Copy the rows in the stretch from the line containing "Image resolution: width=337" through the line containing "coord(352,480)", replacing "Layers panel" with "Layers palette" and keeping everything else the same. Omit the pictures from your answer.

# [Input]
==================================================

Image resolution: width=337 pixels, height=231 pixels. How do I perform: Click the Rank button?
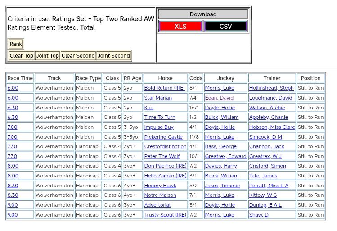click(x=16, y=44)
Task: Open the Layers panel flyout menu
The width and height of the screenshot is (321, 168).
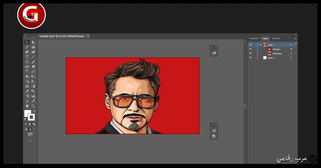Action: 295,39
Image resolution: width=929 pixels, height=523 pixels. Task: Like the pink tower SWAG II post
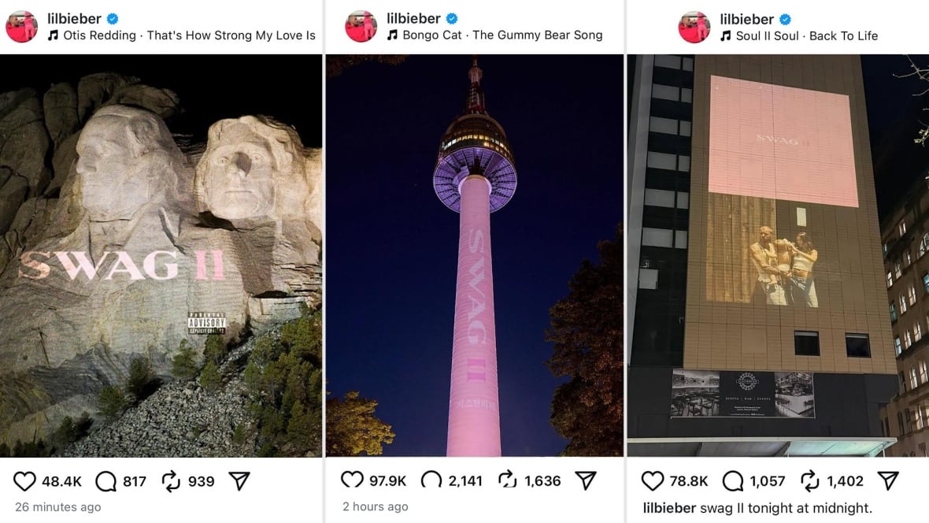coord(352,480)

==================================================

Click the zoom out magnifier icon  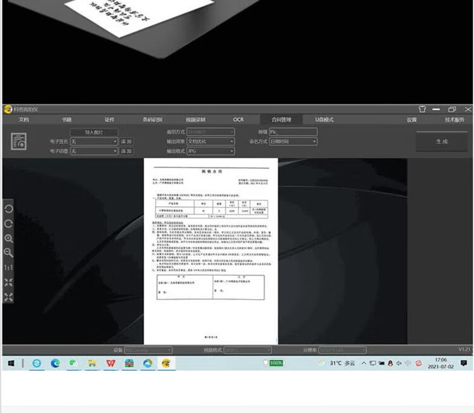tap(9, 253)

==================================================

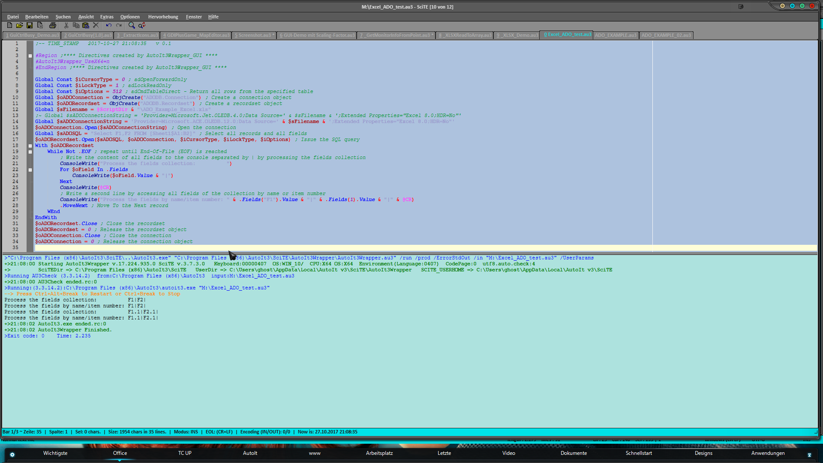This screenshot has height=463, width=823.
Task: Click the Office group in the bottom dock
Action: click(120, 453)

==================================================

# [In response]
Image resolution: width=337 pixels, height=231 pixels. How do I perform: Click the Rank button?
click(x=16, y=44)
Task: Open the Layers palette flyout menu
The width and height of the screenshot is (321, 168).
Action: 295,39
Image resolution: width=929 pixels, height=523 pixels. Task: Like the pink tower SWAG II post
coord(352,480)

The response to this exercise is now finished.